Output all the data below verbatim.

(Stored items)
- - -
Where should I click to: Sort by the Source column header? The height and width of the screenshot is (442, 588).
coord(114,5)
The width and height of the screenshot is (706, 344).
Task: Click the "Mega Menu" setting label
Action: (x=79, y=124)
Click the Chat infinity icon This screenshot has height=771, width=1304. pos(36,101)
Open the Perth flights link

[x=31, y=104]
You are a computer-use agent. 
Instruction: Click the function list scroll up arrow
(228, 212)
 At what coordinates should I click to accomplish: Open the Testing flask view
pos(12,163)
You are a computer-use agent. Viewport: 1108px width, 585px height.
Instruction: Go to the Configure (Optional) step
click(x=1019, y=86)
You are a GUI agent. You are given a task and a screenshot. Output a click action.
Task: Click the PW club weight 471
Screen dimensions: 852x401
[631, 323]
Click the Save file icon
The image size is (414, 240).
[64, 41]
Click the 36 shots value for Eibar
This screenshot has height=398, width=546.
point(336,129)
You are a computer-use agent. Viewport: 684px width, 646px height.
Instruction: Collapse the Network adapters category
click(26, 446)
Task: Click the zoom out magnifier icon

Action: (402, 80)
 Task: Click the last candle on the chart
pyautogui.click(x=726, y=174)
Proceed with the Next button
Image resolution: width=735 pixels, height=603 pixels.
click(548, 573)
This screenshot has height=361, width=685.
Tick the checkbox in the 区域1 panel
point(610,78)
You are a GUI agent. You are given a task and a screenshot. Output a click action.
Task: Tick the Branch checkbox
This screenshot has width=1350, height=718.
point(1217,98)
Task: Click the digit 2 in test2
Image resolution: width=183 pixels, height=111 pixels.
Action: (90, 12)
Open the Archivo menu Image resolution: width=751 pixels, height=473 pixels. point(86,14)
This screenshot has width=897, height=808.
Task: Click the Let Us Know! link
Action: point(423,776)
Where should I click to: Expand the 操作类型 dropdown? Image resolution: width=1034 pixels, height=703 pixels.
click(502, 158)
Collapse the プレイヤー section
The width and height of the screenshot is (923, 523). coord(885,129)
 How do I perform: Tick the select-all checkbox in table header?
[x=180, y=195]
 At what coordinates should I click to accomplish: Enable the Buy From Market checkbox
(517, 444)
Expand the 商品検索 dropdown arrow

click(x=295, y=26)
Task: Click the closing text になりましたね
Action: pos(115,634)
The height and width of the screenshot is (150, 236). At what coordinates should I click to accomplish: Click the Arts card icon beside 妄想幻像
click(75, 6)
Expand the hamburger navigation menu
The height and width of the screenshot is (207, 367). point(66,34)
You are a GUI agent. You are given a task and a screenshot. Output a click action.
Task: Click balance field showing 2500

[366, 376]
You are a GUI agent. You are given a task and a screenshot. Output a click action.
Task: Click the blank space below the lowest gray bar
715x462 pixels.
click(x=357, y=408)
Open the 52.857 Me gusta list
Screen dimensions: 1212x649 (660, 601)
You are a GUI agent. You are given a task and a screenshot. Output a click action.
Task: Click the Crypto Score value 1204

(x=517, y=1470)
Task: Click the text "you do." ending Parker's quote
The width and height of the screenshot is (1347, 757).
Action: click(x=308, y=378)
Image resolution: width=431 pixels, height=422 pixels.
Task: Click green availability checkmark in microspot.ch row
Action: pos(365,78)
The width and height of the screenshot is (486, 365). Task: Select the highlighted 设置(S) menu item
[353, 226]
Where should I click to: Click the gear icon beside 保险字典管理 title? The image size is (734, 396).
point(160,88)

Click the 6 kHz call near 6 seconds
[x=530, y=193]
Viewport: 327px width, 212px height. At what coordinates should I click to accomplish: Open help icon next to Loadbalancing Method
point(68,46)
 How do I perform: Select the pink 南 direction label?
- - -
◆ **Exercise output**:
Where should I click to: Sort by the Source column header? The height and width of the screenshot is (442, 588).
coord(114,5)
The width and height of the screenshot is (706, 344).
Task: Click the "Mega Menu" setting label
Action: (x=79, y=124)
Click the Chat infinity icon This screenshot has height=771, width=1304. pos(36,101)
Open the Perth flights link

[x=31, y=104]
You are a computer-use agent. 
Instruction: Click the function list scroll up arrow
(228, 212)
 At what coordinates should I click to accomplish: Open the Testing flask view
pos(12,163)
You are a computer-use agent. Viewport: 1108px width, 585px height.
Instruction: Go to the Configure (Optional) step
click(x=1019, y=86)
You are a GUI agent. You are given a task and a screenshot. Output a click action.
Task: Click the PW club weight 471
Screen dimensions: 852x401
[631, 323]
Click the Save file icon
The image size is (414, 240).
[64, 41]
Click the 36 shots value for Eibar
This screenshot has height=398, width=546.
point(336,129)
You are a computer-use agent. Viewport: 684px width, 646px height.
Instruction: Collapse the Network adapters category
click(26, 446)
Task: Click the zoom out magnifier icon

Action: (402, 80)
 Task: Click the last candle on the chart
pyautogui.click(x=726, y=174)
Proceed with the Next button
Image resolution: width=735 pixels, height=603 pixels.
click(548, 573)
This screenshot has height=361, width=685.
Tick the checkbox in the 区域1 panel
point(610,78)
You are a GUI agent. You are given a task and a screenshot. Output a click action.
Task: Tick the Branch checkbox
This screenshot has width=1350, height=718.
point(1217,98)
Task: Click the digit 2 in test2
Image resolution: width=183 pixels, height=111 pixels.
Action: (90, 12)
Open the Archivo menu Image resolution: width=751 pixels, height=473 pixels. point(86,14)
This screenshot has width=897, height=808.
Task: Click the Let Us Know! link
Action: point(423,776)
Where should I click to: Expand the 操作类型 dropdown? Image resolution: width=1034 pixels, height=703 pixels.
click(502, 158)
Collapse the プレイヤー section
The width and height of the screenshot is (923, 523). coord(885,129)
 How do I perform: Tick the select-all checkbox in table header?
[x=180, y=195]
 At what coordinates should I click to accomplish: Enable the Buy From Market checkbox
(517, 444)
Expand the 商品検索 dropdown arrow

click(x=295, y=26)
Task: Click the closing text になりましたね
Action: pos(115,634)
The height and width of the screenshot is (150, 236). At what coordinates should I click to accomplish: Click the Arts card icon beside 妄想幻像
click(75, 6)
Expand the hamburger navigation menu
The height and width of the screenshot is (207, 367). point(66,34)
You are a GUI agent. You are given a task and a screenshot. Output a click action.
Task: Click balance field showing 2500

[366, 376]
You are a GUI agent. You are given a task and a screenshot. Output a click action.
Task: Click the blank space below the lowest gray bar
715x462 pixels.
click(x=357, y=408)
Open the 52.857 Me gusta list
Screen dimensions: 1212x649 (660, 601)
You are a GUI agent. You are given a task and a screenshot. Output a click action.
Task: Click the Crypto Score value 1204

(x=517, y=1470)
Task: Click the text "you do." ending Parker's quote
The width and height of the screenshot is (1347, 757).
Action: click(x=308, y=378)
Image resolution: width=431 pixels, height=422 pixels.
Task: Click green availability checkmark in microspot.ch row
Action: pos(365,78)
The width and height of the screenshot is (486, 365). Task: Select the highlighted 设置(S) menu item
[353, 226]
Where should I click to: Click the gear icon beside 保险字典管理 title? The image size is (734, 396).
point(160,88)

Click the 6 kHz call near 6 seconds
[x=530, y=193]
Viewport: 327px width, 212px height. At what coordinates should I click to accomplish: Open help icon next to Loadbalancing Method
point(68,46)
 How do I perform: Select the pink 南 direction label?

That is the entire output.